Production RAG Chatbot on AWS: Development Plan (Concise)

**Objective:** Build and deploy a scalable, production-ready RAG chatbot on AWS using proprietary data, supporting multiple LLMs, with VTION branding, developed component-by-component.

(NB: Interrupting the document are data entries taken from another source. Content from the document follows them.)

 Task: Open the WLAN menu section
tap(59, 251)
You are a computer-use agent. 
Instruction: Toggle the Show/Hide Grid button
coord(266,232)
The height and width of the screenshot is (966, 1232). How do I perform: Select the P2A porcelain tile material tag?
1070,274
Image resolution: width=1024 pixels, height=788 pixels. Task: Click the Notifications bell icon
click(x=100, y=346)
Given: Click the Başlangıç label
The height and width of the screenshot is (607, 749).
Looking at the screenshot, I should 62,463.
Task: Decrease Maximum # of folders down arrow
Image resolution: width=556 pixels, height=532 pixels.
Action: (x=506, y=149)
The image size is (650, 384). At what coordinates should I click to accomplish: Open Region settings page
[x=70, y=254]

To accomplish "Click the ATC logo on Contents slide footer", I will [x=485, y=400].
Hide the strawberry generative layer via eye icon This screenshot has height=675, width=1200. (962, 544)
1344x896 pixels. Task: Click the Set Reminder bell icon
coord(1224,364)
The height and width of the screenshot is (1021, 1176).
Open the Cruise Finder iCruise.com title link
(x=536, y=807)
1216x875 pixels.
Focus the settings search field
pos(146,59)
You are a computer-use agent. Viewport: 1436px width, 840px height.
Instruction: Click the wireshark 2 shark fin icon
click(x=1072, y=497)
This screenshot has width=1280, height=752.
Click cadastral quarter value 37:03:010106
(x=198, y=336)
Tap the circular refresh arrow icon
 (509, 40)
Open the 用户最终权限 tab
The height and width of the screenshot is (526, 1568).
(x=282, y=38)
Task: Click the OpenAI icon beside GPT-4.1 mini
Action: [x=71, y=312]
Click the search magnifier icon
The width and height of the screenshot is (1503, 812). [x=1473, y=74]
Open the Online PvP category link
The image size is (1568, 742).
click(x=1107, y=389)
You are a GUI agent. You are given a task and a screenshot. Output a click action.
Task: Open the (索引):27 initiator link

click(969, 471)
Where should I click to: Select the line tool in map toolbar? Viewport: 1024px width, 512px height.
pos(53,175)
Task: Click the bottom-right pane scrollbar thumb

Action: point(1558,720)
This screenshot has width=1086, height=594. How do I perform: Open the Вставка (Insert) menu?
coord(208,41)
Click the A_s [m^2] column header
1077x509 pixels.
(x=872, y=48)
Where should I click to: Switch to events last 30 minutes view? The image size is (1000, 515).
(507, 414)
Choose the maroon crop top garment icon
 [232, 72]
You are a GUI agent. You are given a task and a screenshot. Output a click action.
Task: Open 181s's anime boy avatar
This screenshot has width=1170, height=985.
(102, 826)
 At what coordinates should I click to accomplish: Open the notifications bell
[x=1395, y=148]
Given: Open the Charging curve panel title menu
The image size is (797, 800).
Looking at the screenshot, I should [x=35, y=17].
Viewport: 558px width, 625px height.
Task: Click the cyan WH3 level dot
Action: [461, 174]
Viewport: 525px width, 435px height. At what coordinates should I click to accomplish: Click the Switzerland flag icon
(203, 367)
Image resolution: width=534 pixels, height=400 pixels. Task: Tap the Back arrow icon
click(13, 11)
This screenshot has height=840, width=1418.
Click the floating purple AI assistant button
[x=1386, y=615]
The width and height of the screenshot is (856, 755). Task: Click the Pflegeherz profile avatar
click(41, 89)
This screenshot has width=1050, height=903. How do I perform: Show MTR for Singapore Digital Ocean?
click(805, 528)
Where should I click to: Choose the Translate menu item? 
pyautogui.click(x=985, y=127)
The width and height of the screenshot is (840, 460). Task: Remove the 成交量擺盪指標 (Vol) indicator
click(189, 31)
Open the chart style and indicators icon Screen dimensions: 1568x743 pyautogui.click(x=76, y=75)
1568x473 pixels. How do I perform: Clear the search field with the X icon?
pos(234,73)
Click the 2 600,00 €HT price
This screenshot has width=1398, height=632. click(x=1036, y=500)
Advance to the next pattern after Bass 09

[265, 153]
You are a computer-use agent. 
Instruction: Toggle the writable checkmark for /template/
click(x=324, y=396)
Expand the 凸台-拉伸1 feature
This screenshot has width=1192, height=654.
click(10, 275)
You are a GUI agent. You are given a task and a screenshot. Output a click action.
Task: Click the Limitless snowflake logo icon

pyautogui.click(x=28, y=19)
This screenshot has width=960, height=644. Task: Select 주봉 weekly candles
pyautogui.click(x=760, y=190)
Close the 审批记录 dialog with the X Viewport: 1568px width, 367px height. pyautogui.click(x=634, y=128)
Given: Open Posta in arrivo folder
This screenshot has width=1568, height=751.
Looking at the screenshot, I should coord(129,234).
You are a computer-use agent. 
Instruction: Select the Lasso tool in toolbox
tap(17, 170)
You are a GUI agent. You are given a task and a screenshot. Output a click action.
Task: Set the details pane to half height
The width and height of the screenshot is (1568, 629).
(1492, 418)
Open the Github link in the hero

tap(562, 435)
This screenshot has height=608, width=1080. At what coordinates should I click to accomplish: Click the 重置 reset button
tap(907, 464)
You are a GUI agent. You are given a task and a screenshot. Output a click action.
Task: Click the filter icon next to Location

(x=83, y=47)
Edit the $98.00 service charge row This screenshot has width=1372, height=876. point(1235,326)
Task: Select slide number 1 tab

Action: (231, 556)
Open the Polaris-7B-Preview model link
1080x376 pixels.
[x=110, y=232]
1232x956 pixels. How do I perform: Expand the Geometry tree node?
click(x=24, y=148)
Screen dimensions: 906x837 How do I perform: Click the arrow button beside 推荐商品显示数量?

**Core Principles:** Modular, User Control, Iterative Development (especially for prompts), Comprehensive (yet concise) Documentation, Detailed Logging, Best Practices, Security, VTION Branding (`#00afaf`, `#0c0e2d`, light theme).

---

Phase 0: Project Setup & Foundational Configuration

**Goal:** Establish environment, AWS services, GitHub, LLM access, and project structure.

* [ ] **Task 0.1: Environment & Tooling** * [ ] Confirm local dev setup (IDE, Git). * [ ] Standardize: **Python 3.11**. * [ ] List/confirm library versions (FastAPI/Flask, Boto3, Frontend framework). * [ ] **AI Action:** Verify with user.

* [ ] **Task 0.2: AWS Setup/Verification** * [ ] Confirm AWS account & IAM permissions for: S3, Bedrock, Lambda, API Gateway, Athena/Redshift Spectrum, IAM, CloudWatch, (Optional: ECS, EKS, Amplify). * [ ] **AI Action:** Prompt user for AWS config/entitlement confirmation. Document services.

* [ ] **Task 0.3: GitHub & CI/CD Foundation** * [ ] Create private GitHub repo. * [ ] Define branching strategy (e.g., `main`, `develop`, `feature/*`). * [ ] Basic GitHub Actions: linting, placeholder for build/test/deploy. * [ ] **AI Action:** Guide repo creation & initial workflow.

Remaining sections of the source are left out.